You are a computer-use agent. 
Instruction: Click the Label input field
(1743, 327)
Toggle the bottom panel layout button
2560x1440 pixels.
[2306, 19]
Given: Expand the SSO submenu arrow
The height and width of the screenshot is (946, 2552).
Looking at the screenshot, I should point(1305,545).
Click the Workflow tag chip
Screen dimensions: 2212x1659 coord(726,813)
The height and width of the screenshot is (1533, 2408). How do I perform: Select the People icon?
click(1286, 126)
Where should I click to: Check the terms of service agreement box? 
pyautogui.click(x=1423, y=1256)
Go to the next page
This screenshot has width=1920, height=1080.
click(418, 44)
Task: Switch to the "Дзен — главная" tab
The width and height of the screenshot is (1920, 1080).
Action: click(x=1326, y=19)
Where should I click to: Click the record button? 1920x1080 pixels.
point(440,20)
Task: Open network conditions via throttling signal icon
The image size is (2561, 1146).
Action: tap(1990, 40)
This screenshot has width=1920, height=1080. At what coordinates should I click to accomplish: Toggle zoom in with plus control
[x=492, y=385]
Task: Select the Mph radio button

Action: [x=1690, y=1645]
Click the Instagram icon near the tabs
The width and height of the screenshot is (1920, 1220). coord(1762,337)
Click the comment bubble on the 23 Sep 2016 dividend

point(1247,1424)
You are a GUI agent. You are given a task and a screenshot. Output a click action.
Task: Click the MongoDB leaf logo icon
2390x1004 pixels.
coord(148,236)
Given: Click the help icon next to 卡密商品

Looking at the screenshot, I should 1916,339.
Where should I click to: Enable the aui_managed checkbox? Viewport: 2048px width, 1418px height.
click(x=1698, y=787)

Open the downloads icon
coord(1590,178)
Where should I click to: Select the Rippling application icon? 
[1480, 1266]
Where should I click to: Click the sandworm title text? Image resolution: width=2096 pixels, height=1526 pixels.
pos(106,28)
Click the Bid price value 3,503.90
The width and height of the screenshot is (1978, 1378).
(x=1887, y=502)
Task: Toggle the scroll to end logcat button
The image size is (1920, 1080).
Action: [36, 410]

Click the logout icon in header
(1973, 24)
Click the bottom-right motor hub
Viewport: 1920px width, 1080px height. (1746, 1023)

* _PROBLEM TO WORK ON_: Every line above with the word "agent" belongs in the answer, copied as written.

* _EXPECTED ANSWER_:
You are a computer-use agent. 
You are a GUI agent. You are given a task and a screenshot. Output a click action.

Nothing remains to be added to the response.